When I first saw ads for Gerald Nachman’s recently published Seriously Funny: The Rebel Comedians of the 1950s and 1960s (Pantheon), I hoped he would explore the lives and work of these women. But while he gives Barth a few begrudging paragraphs and mentions Williams a meager three times, he essentially dismisses them as "burlesque refugees" whose "material had no redeeming anything except guffaws." It’s a shame, because in their own ways, Barth, Williams, and Abbott were as radical — and political — as Lenny Bruce and Mort Sahl, who rose to prominence in the years of these women’s decline. Often, they were also a lot funnier. Here’s Pearl Williams: This broad goes to an eye doctor. He holds up a chart with letters and says, "Can you read this?" She says, "No." He holds up another chart with bigger letters. "Can you see this?" "No," she says. He holds up another chart with huge letters. "Can you see this?" "No," she says. He takes out his schlong and says, "Can you see this?" "That I can see," she says. "Oh, that’s your problem," he says. "You’re cockeyed."
Okay, it’s hardly a great joke (although it isn’t bad), but for the time it was shocking, not just for its language, but for its intimation that women’s sexual desire was equal to men’s.
WHO WERE THESE women? Where did they come from, and where did they go? As I began doing research I found that there just wasn’t much information about them out there. I discovered that Belle Barth’s birth name was Annabelle Salzman. Novelist and historian Lisa Davis told me she had heard that Pearl Williams was a lesbian, but her informants were long dead and I couldn’t confirm the claim. A close friend told me that in the ’50s, her parents would go to business conventions in Manhattan and loved to see Patsy Abbott’s nightclub act, and that her unofficial theme song was "They Don’t Make Jews Like Jesus Anymore."
Most of that, of course, is anecdotal hearsay. What we do know is that these women did not play the so-called borscht-belt clubs because women comics were, with very few exceptions, not booked in the more fashionable Catskill resorts popular among upwardly mobile East Coast Jews in the postwar years. The men who worked these resorts — Buddy Hackett, say, or the truly vulgar "Tubby" Boots — were every bit as filthy-minded and ribald as Barth, Williams, and Abbott, but the women were not welcome. Instead, they played Miami Beach, New York, and Toronto night clubs — usually the "late night" slot, when the crowds were drunker, rowdier, and more open to having a good time. Patsy Abbott (born Goldie Schwartz) had her own club called Patsy’s Place. Barth and Williams played the smaller rooms at noted hotels like the Fontainebleau or New York night clubs that were a string below the Latin Quarter or El Morocco. Barth was famous enough to land a Carnegie Hall gig, but had to censor her material. Beyond this general picture, it’s nearly impossible to track down specific information about these performers.

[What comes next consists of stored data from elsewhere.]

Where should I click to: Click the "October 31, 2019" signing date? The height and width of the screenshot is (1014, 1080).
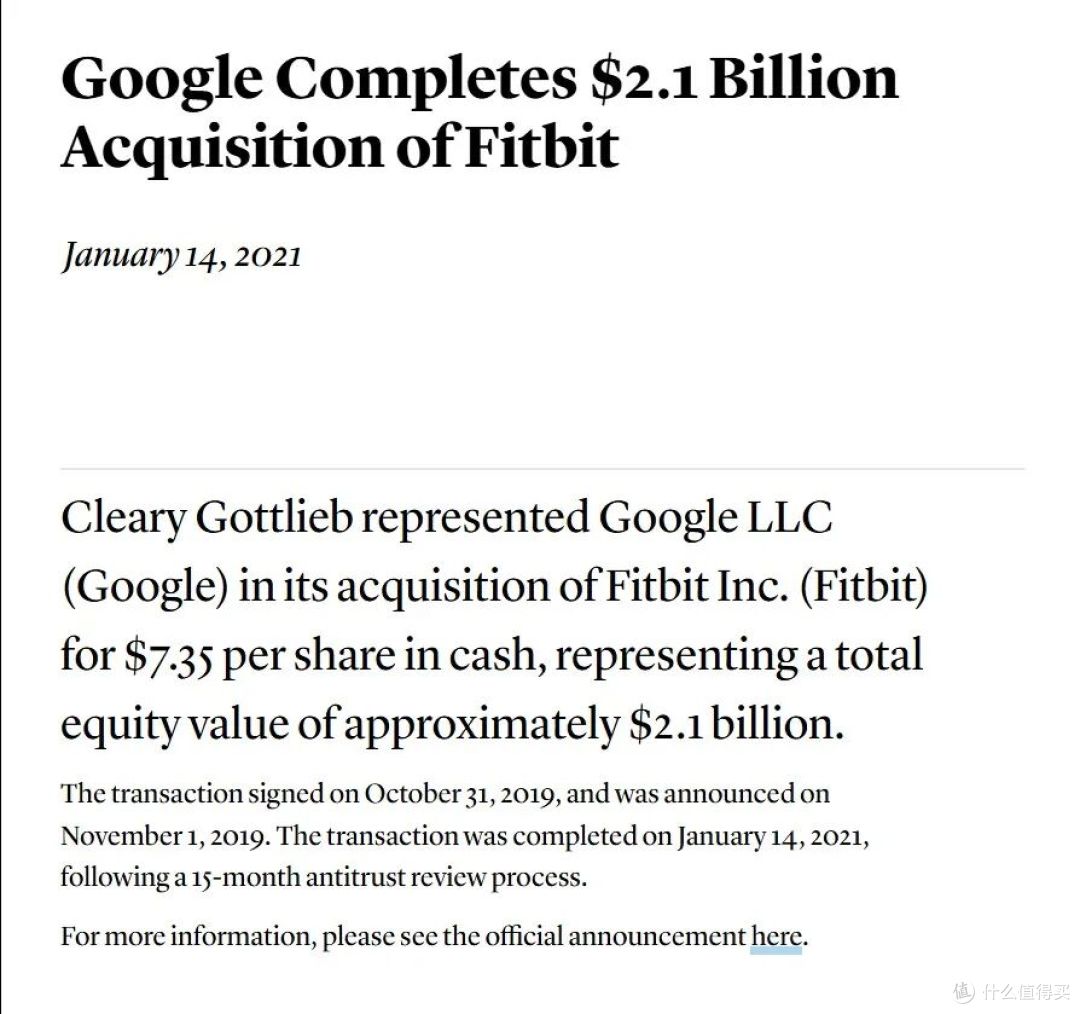[x=464, y=794]
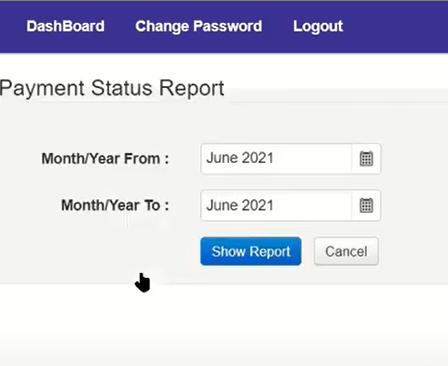Click the June 2021 text in From field

pyautogui.click(x=240, y=158)
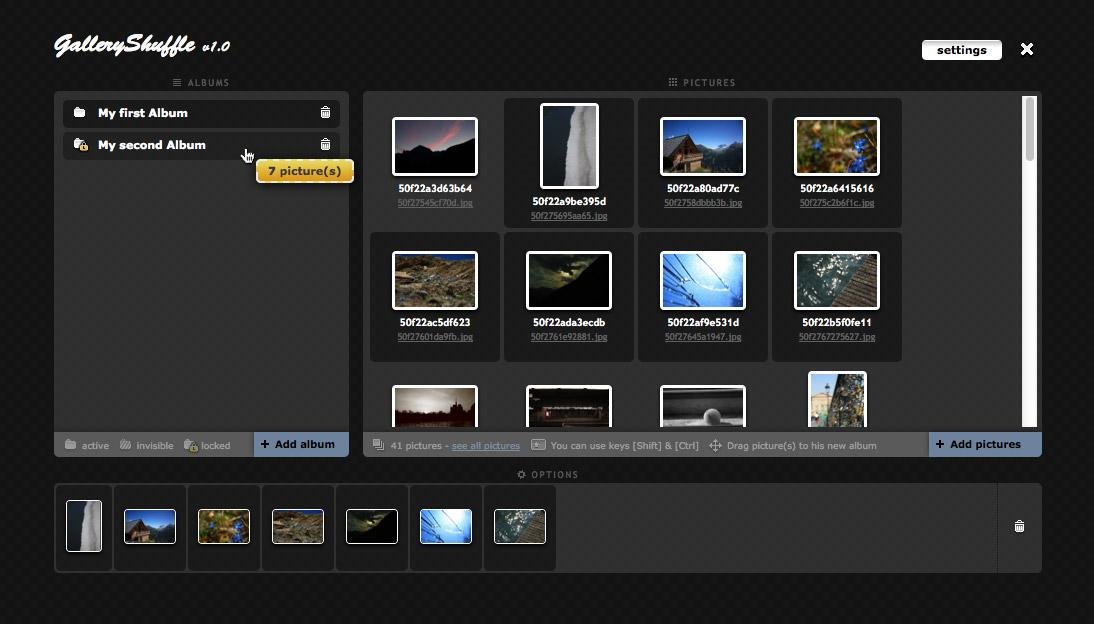Image resolution: width=1094 pixels, height=624 pixels.
Task: Unlock My second Album via its padlock
Action: point(83,148)
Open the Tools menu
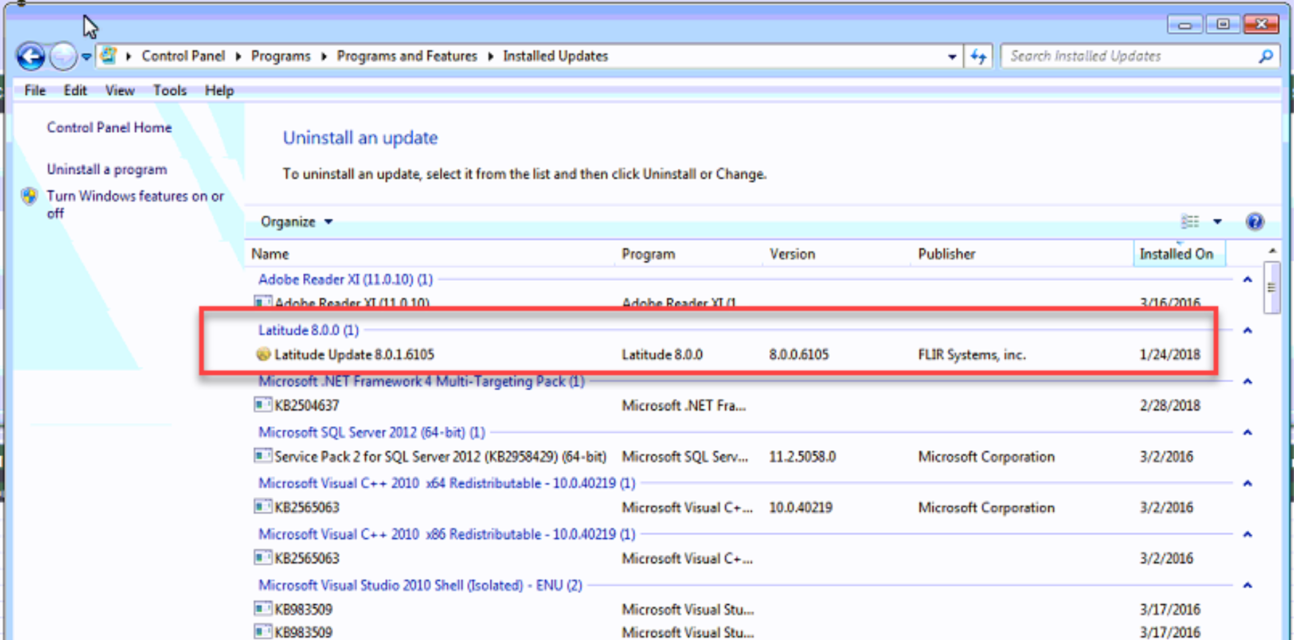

What we do have, however, are their LPs. Barth released 11 records on various labels, including the terrific If I Embarrass You, Tell Your Friends. Williams released at least nine, and Abbott, the least well-known of the three, released only two, though she may have come up with the best dirty title: Drink Up, Your Behind. These records, recorded live at the nightclubs where the women performed, were promoted as "adult party records" — often sold under the counter at record stores, and, once home, usually sequestered from the "family" LPs. They were, in many ways, part of an underground culture that offered fare not unlike the more sexually explicit comics and books of the more liberated late ’60s. But it was an underground culture intended for, and consumed by, conventional bourgeois adults, not rebellious young people. As such, these LPs not only give us surprising insights into women in the ’50s, but also expose that decade’s rarely acknowledged, explicitly woman-centered sexual underside. Everyone knows that in the 1950s, mass-circulation "men’s" magazines like Playboy emerged alongside the wholesome imagery of Father Knows Best. But in those publications, women were passive objects; these comics were anything but passive.
With titles like The Customer Always Comes First, Hell’s Belles, Pearl Williams Goes All the Way, and She’s Doing What Comes Naturally, these LPs were produced and marketed as dirty sex records. And they were not hard to find. How many records were released? It’s difficult to tell — the jacket copy often claims that an individual title sold 100,000 copies, but that may be mere advertising hype. Nachman claims that Barth sold more than two million records over the course of her career. Given how easy it is to find LPs by Barth and Williams today (they are frequently on eBay and collectible-record sites), I suspect that the number is probably higher. Certainly, taken together, the three performers may have released, conservatively speaking, more than five million records. But the real question is not how these performers got lost — lots of cultural artifacts get lost every year; it is a necessary side effect of consumer culture — but how they got to be so famous and so popular in a culture that was supposedly so repressive toward women.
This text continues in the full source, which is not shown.